Data extract Block Start

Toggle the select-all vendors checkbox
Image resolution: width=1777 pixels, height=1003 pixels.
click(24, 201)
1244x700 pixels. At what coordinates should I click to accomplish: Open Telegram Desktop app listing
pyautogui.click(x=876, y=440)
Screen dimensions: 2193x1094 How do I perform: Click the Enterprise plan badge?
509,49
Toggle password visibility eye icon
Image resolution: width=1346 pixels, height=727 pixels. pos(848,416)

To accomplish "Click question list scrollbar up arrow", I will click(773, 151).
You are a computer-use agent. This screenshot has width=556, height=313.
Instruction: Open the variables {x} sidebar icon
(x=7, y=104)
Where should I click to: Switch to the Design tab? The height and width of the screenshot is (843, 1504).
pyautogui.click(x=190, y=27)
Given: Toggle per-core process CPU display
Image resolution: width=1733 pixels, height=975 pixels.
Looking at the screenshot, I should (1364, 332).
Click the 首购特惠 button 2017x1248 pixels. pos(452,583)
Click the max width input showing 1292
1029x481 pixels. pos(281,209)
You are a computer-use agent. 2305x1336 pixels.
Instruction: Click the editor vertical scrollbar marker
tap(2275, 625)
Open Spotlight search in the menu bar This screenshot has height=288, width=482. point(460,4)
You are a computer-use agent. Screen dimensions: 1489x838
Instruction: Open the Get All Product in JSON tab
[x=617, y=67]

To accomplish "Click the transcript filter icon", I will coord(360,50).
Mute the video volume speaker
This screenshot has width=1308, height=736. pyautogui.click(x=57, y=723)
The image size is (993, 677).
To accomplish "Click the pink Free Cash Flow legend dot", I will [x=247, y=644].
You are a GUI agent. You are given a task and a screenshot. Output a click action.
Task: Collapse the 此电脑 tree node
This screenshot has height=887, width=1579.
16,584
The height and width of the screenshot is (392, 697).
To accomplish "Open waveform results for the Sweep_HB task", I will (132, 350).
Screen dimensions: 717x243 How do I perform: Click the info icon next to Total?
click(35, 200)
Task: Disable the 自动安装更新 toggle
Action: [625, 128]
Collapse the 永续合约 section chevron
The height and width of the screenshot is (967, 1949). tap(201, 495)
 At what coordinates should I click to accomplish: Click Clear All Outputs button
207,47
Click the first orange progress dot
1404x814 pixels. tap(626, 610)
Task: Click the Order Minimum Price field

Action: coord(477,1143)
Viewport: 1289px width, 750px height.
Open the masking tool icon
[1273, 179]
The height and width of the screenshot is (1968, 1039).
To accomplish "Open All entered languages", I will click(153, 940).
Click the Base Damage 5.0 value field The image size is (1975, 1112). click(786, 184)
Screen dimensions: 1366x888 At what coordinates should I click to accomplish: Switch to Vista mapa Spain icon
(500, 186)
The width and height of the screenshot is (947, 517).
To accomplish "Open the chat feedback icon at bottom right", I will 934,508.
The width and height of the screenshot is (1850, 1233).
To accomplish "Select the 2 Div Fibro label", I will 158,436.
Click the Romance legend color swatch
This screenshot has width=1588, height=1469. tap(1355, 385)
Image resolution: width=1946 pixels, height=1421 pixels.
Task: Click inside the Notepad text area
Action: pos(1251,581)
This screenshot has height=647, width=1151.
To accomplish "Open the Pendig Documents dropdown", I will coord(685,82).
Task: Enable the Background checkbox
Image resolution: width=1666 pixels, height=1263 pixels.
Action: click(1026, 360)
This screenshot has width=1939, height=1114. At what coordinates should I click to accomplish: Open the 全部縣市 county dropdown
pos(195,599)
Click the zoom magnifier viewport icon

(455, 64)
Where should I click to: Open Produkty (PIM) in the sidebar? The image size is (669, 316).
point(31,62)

Data extract Block End

§ **Instructions for the task**
Transcribe every record above word for word.

§ **Result of the exercise**
Toggle the select-all vendors checkbox
Image resolution: width=1777 pixels, height=1003 pixels.
click(24, 201)
1244x700 pixels. At what coordinates should I click to accomplish: Open Telegram Desktop app listing
pyautogui.click(x=876, y=440)
Screen dimensions: 2193x1094 How do I perform: Click the Enterprise plan badge?
509,49
Toggle password visibility eye icon
Image resolution: width=1346 pixels, height=727 pixels. pos(848,416)

To accomplish "Click question list scrollbar up arrow", I will click(773, 151).
You are a computer-use agent. This screenshot has width=556, height=313.
Instruction: Open the variables {x} sidebar icon
(x=7, y=104)
Where should I click to: Switch to the Design tab? The height and width of the screenshot is (843, 1504).
pyautogui.click(x=190, y=27)
Given: Toggle per-core process CPU display
Image resolution: width=1733 pixels, height=975 pixels.
Looking at the screenshot, I should (1364, 332).
Click the 首购特惠 button 2017x1248 pixels. pos(452,583)
Click the max width input showing 1292
1029x481 pixels. pos(281,209)
You are a computer-use agent. 2305x1336 pixels.
Instruction: Click the editor vertical scrollbar marker
tap(2275, 625)
Open Spotlight search in the menu bar This screenshot has height=288, width=482. point(460,4)
You are a computer-use agent. Screen dimensions: 1489x838
Instruction: Open the Get All Product in JSON tab
[x=617, y=67]

To accomplish "Click the transcript filter icon", I will coord(360,50).
Mute the video volume speaker
This screenshot has width=1308, height=736. pyautogui.click(x=57, y=723)
The image size is (993, 677).
To accomplish "Click the pink Free Cash Flow legend dot", I will [x=247, y=644].
You are a GUI agent. You are given a task and a screenshot. Output a click action.
Task: Collapse the 此电脑 tree node
This screenshot has height=887, width=1579.
16,584
The height and width of the screenshot is (392, 697).
To accomplish "Open waveform results for the Sweep_HB task", I will (132, 350).
Screen dimensions: 717x243 How do I perform: Click the info icon next to Total?
click(35, 200)
Task: Disable the 自动安装更新 toggle
Action: [625, 128]
Collapse the 永续合约 section chevron
The height and width of the screenshot is (967, 1949). tap(201, 495)
 At what coordinates should I click to accomplish: Click Clear All Outputs button
207,47
Click the first orange progress dot
1404x814 pixels. tap(626, 610)
Task: Click the Order Minimum Price field

Action: coord(477,1143)
Viewport: 1289px width, 750px height.
Open the masking tool icon
[1273, 179]
The height and width of the screenshot is (1968, 1039).
To accomplish "Open All entered languages", I will click(153, 940).
Click the Base Damage 5.0 value field The image size is (1975, 1112). click(786, 184)
Screen dimensions: 1366x888 At what coordinates should I click to accomplish: Switch to Vista mapa Spain icon
(500, 186)
The width and height of the screenshot is (947, 517).
To accomplish "Open the chat feedback icon at bottom right", I will 934,508.
The width and height of the screenshot is (1850, 1233).
To accomplish "Select the 2 Div Fibro label", I will 158,436.
Click the Romance legend color swatch
This screenshot has width=1588, height=1469. tap(1355, 385)
Image resolution: width=1946 pixels, height=1421 pixels.
Task: Click inside the Notepad text area
Action: pos(1251,581)
This screenshot has height=647, width=1151.
To accomplish "Open the Pendig Documents dropdown", I will coord(685,82).
Task: Enable the Background checkbox
Image resolution: width=1666 pixels, height=1263 pixels.
Action: click(1026, 360)
This screenshot has width=1939, height=1114. At what coordinates should I click to accomplish: Open the 全部縣市 county dropdown
pos(195,599)
Click the zoom magnifier viewport icon

(455, 64)
Where should I click to: Open Produkty (PIM) in the sidebar? The image size is (669, 316).
point(31,62)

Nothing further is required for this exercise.